Appellee’s instruction, secondly above quoted, is under the circumstances of this case reversible error. It told the jury that as a matter of law, the fact being proven that decedent drove upon the railroad crossing without looking to see if there was a train then approaching, was not negligence. In a case proper for submission to a jury it is for the jury, not the court, to say what constitutes negligence. Under such circumstances it has been repeatedly held to be reversible error for the court to instruct the jury what constituted negligence. True it is, that after thus erroneously directing the jury, the instruction proceeds in a conflicting *519manner to tell the jury that it is for them to determine whether it was negligence for the deceased to drive upon the crossing without looking for an approaching train. The most that can be said in favor of the instruction is that it contains' two extremely opposite statements, and that one of them is clearly reversible error. Under the state of proof in this case which, as we have said, entitles appellant to have the jury accurately instructed, we regard the giving of this instruction as reversible error. We are unable to determine which proposition contained in the instruction guided the jury in their deliberations.

Appellant complains of the action of the trial court in refusing the eleventh, twelfth, thirteenth, fourteenth, fifteenth and sixteenth instructions. They were all properly refused, because they told the jury what constituted negligence. Appellant’s seventeenth instruction, which was refused by the court, contains one questionable element, and all that was proper in it was covered in other given instructions. Appellant’s eighteenth and nineteenth instructions were properly modified. Appellee’s third given instruction was calculated to mislead the jury. If deceased was negligent it was not at the instant he was injured, but it was before that, in driving into the place of danger without exercising due care for his own safety.

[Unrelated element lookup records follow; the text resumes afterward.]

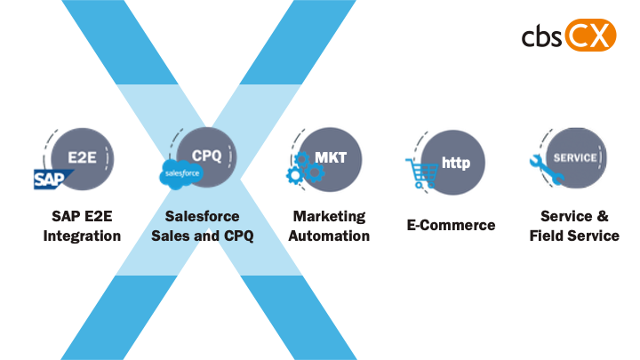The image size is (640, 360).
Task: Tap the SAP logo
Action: click(x=51, y=180)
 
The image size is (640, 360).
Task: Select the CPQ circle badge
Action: click(x=207, y=156)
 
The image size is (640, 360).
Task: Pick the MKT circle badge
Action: click(x=330, y=157)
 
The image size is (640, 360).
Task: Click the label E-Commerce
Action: click(x=451, y=225)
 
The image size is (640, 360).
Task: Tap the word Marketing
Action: click(x=329, y=217)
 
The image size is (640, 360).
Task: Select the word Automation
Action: click(x=329, y=236)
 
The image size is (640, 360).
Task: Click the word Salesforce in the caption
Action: click(x=202, y=217)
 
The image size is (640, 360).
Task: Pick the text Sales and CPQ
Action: click(x=202, y=236)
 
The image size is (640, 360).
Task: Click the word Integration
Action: click(x=82, y=236)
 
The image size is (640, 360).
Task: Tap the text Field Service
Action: click(x=574, y=236)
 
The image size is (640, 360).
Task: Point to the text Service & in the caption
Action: click(x=574, y=217)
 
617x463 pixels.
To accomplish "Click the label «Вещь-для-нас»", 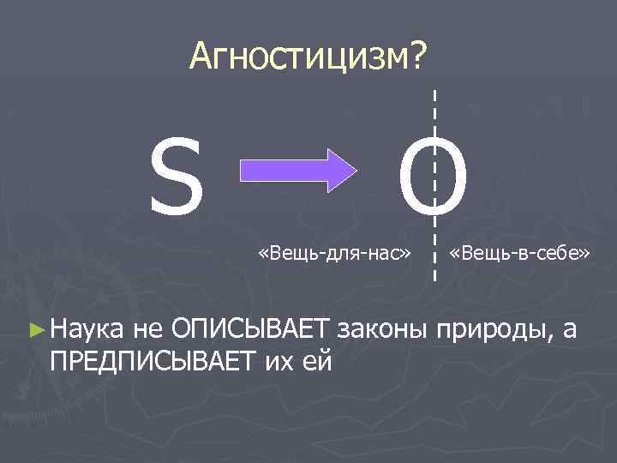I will [x=335, y=254].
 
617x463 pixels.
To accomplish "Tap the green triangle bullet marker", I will [x=35, y=328].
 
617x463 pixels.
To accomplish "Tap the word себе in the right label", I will [x=560, y=254].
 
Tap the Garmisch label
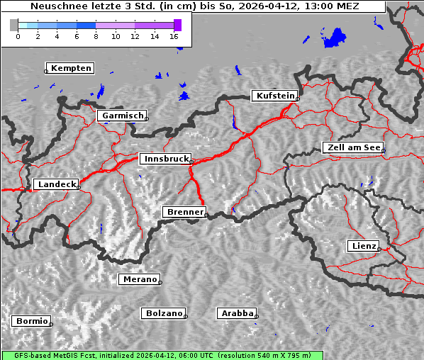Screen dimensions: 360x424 coord(123,116)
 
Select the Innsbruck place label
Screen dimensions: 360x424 coord(165,159)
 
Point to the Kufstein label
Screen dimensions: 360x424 coord(275,96)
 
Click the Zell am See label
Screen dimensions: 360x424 coord(352,147)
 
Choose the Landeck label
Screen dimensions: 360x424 coord(56,184)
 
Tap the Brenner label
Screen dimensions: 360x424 coord(184,212)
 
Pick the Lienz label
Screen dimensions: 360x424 coord(364,246)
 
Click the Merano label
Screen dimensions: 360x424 coord(139,279)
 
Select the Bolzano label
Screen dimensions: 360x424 coord(164,313)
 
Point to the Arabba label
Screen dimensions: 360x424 coord(237,313)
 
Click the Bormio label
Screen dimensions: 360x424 coord(32,321)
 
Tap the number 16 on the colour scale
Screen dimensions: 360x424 coord(174,36)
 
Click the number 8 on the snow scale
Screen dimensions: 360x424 coord(96,36)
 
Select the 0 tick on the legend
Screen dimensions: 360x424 coord(18,36)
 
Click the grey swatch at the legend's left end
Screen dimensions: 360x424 coord(13,25)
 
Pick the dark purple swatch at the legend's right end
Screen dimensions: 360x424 coord(177,25)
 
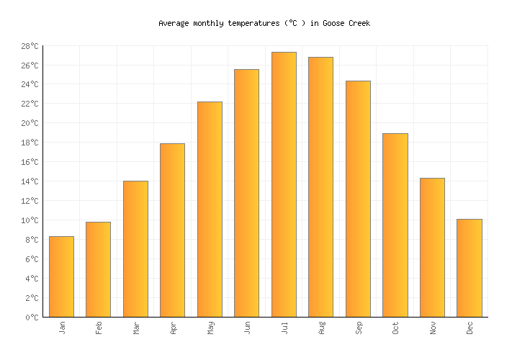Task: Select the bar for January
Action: [x=61, y=276]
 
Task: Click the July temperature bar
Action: [x=284, y=184]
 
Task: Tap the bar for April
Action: [x=172, y=230]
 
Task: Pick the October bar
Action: [x=395, y=225]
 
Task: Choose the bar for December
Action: [x=469, y=268]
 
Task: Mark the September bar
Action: [x=358, y=199]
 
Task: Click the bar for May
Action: [x=210, y=210]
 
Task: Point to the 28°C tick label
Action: [x=30, y=46]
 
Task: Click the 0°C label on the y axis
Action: [x=32, y=318]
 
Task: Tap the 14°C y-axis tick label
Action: [x=30, y=181]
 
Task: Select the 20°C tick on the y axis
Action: [x=30, y=123]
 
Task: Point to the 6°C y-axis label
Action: [x=32, y=259]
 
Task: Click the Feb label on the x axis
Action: [x=99, y=328]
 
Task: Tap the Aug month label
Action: [x=321, y=328]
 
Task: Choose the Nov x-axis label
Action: [x=432, y=328]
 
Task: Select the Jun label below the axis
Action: [x=247, y=328]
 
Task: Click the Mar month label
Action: [x=135, y=328]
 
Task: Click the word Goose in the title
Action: [x=333, y=24]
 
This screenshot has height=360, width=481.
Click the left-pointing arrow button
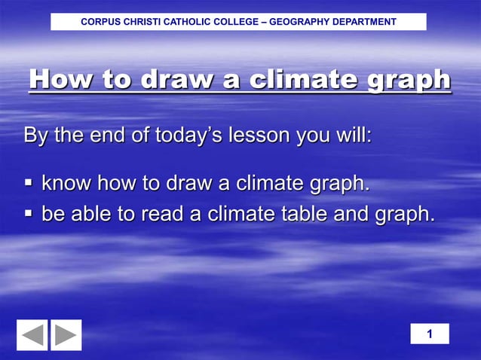(32, 335)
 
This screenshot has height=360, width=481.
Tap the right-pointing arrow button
(66, 335)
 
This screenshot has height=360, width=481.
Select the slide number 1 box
(430, 334)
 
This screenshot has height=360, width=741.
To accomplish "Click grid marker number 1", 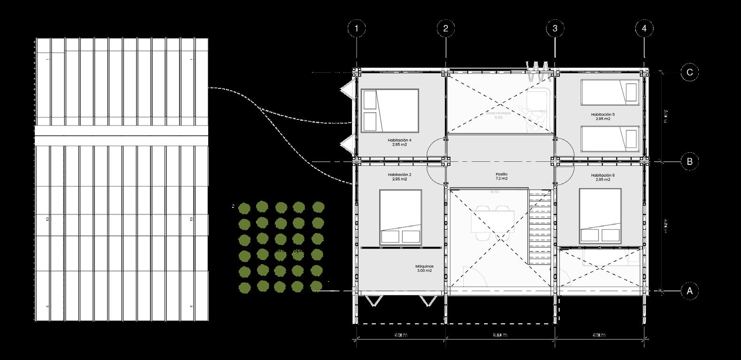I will tap(357, 29).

The case was tried upon the theory that it was incumbent upon appellee to prove that those for whose benefit the suit was brought were dependent upon decedent, or that he had contributed to their support. There was proof in the record that the father and mother of deceased, who was a bachelor, were living with him at the time of his death. From this it is argued that he was contributing to their support. From all that appears in the record upon this subject it might be that while the parents were living with deceased, they were actually self-supporting, and were paying him for their support and any care he bestowed upon them.

For the reasons indicated the judgment of the Circuit Court will be reversed and the cause remanded.